Nitropeptid Profilierung und Identifikation illustriert von Angiotensin II

Zusammenfassung

Die proteomische Profilierung von Tyrosin-Nitrat-Proteinen war aufgrund der geringen Häufigkeit der 3-Nitrotytyrosin-Modifikation eine anspruchsvolle Technik. Hier beschreiben wir einen neuartigen Ansatz für die Nitropeptidanreicherung und Profilierung unter Verwendung von Angiotensin II als Modell. Diese Methode kann für andere In-vitro- oder In-vivo-Systeme erweitert werden.

Zusammenfassung

Proteinnitration ist eine der wichtigsten post-translationalen Modifikationen (PTM) an Tyrosinrückständen und kann durch chemische Aktionen von reaktiven Sauerstoffspezies (ROS) und reaktiven Stickstoffarten (RNS) in eukaryotischen Zellen induziert werden. Die genaue Identifizierung von Nitrationsstellen auf Proteinen ist entscheidend für das Verständnis der physiologischen und pathologischen Prozesse im Zusammenhang mit Proteinnitration, wie Entzündungen, Alterung und Krebs. Da die nitratierten Proteine auch unter induzierten Bedingungen in Zellen von geringer Fülle sind, wurden keine universellen und effizienten Methoden zur Profilierung und Identifizierung von Proteinnitrationsstellen entwickelt. Hier beschreiben wir ein Protokoll zur Nitropeptidanreicherung mit einer chemischen Reduktionsreaktion und Biotin-Etikettierung, gefolgt von hochauflösender Massenspektrometrie. In unserer Methode können Nitropeptidderivate mit hoher Genauigkeit identifiziert werden. Unsere Methode weist zwei Vorteile gegenüber den zuvor gemeldeten Methoden auf. Erstens wird die Dimethylkennzeichnung verwendet, um das primäre Amin auf Nitropeptiden zu blockieren, die verwendet werden können, um quantitative Ergebnisse zu generieren. Zweitens wird zur Anreicherung eine Disulfidbindung verwendet, die NHS-Biotin-Reagenz enthält, die weiter reduziert und alkyliert werden kann, um das Detektionssignal auf einem Massenspektrometer zu verbessern. Dieses Protokoll wurde im aktuellen Papier erfolgreich auf das Modellpeptid Angiotensin II angewendet.

Einleitung

Die Nitration von Tyrosinrückständen in Proteinen zu 3-Nitrotyrosin reguliert viele biologische Prozesse. Aufgrund der unterschiedlichen chemischen Eigenschaften zwischen Tyrosin und 3-Nitrotyrosin kann ein nitratiertes Protein die Signalwirkung^1,2gestört haben. Daher ist es wichtig, Methoden zu entwickeln, die Nitrationsstellen auf Proteinen effizient anreichern und identifizieren können. Da 3-Nitrotyrosin eine geringe Häufigkeitsmodifikation auf Proteine im Vergleich zu anderen Formen von PTM, wie Phosphorylierung und Acetylierung, ist es schwierig, endogene Nitrationsstellen direkt aus Zelllinien oder Gewebeproben zu identifizieren. Dennoch wurde die Methode der Verwendung von Massenspektrometrie (MS) entwickelt, um das Fragmentierungsmuster von Nitrotpeptid zu charakterisieren (z. B. Zhan & Desiderio³), die den Grundstein für neue Methoden der Nitroproteomik legt.

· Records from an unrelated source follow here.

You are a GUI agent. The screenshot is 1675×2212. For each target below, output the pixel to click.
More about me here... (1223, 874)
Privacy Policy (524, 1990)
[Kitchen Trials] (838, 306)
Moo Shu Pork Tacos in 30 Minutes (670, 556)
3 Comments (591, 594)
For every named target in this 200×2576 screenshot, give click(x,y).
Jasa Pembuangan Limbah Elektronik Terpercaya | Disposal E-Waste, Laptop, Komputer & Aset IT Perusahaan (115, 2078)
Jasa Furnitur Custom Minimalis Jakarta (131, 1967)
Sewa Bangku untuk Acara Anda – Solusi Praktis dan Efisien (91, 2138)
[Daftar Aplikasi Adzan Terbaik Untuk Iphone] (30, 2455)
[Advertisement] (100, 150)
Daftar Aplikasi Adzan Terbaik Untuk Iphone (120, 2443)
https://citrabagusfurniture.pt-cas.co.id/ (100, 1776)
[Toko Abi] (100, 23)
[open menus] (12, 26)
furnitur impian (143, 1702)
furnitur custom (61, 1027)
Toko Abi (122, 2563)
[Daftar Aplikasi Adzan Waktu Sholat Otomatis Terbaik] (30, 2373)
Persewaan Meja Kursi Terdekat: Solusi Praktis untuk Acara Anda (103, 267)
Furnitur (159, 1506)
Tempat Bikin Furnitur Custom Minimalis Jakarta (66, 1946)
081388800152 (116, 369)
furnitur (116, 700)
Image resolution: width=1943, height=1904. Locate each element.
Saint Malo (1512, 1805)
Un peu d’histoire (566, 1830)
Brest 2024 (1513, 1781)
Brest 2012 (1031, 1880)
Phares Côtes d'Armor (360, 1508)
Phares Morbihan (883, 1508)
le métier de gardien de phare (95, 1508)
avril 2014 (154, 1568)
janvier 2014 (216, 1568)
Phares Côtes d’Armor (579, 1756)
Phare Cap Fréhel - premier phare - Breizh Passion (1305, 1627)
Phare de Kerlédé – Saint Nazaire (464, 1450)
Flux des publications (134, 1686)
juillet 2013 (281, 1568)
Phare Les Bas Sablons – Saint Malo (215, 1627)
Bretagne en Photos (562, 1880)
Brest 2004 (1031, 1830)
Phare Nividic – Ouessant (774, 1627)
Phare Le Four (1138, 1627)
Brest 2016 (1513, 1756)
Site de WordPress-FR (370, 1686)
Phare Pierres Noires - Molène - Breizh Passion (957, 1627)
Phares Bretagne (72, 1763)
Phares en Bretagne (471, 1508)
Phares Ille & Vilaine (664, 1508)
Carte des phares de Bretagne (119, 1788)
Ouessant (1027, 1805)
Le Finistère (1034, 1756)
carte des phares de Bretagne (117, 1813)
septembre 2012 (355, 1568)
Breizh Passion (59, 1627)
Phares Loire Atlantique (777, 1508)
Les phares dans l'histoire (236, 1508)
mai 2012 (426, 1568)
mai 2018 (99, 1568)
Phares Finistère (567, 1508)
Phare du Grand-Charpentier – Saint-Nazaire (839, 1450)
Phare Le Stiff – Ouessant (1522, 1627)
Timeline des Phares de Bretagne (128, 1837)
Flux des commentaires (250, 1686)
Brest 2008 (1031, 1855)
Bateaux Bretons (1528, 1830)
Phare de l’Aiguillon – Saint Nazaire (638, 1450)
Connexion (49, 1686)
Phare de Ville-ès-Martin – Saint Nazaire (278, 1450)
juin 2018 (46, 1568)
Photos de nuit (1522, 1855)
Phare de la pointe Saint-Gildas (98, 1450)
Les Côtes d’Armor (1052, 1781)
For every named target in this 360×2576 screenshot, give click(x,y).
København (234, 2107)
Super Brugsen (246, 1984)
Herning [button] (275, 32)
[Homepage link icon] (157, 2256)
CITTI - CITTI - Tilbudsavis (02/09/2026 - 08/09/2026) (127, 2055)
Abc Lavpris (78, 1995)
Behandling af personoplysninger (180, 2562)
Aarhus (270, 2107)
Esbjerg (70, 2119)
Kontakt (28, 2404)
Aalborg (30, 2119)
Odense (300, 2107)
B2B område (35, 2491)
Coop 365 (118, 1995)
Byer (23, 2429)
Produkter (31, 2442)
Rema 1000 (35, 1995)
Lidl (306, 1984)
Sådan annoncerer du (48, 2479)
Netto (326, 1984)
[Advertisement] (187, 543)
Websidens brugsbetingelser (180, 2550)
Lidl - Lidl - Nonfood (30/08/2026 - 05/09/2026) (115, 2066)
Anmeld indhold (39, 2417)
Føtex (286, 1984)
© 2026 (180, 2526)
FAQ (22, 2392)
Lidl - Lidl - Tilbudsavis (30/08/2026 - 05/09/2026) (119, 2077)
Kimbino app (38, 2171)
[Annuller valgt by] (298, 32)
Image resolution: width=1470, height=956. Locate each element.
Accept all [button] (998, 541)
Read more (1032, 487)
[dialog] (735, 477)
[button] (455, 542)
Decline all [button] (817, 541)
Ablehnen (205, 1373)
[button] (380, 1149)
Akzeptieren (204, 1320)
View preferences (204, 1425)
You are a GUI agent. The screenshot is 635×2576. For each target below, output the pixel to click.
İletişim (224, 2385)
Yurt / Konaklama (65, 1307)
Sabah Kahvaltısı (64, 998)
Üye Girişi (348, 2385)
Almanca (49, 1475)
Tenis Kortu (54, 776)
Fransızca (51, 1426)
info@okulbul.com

Derzeit ist ein Anreicherungsschritt gefolgt von MS die stärkste Strategie für Nitropeptid Profilierung^4,5. Die Anreicherungsmethoden können in zwei Klassen eingeteilt werden. Eine Klasse basiert auf Antikörpern, die 3-Nitrotyrosin spezifisch erkennen können, während die andere Klasse auf der chemischen Ableitung basiert, die eine Nitrogruppe auf eine Amingruppe^{reduziert 4,5}. Für die Antikörper-basierte Methode wird nitrotyrosin-Affinitätssäule für die Anreicherung verwendet, aus der das eluierte Material weiter gelöst und mit hochauflösendem MS^6,7analysiert wird. Für die chemische Ableitungsmethode sollten die Amingruppen am N-Terminus des Peptids oder Lysins im ersten Schritt entweder durch Acetylierung, isobarere te-Tags für relative und absolute Quantifizierung (iTRAQ) oder Tandemmassen-Tags (TMT)-Reagenzien blockiert werden. Als nächstes wird ein Reduzierer verwendet, um Nitrotyrosin zu Aminotyrosin zu reduzieren, gefolgt von einer Änderung der neu gebildeten Amingruppe, die Biotinligation, Sulphydrylpeptid-Konvertierung oder andere Arten von Tagging-Systemen^8,9, ^10,11. Die meisten der bisher etablierten Protokolle basieren auf in vitro übernitrateten Proteinen statt auf endogen nitratierten Proteinen.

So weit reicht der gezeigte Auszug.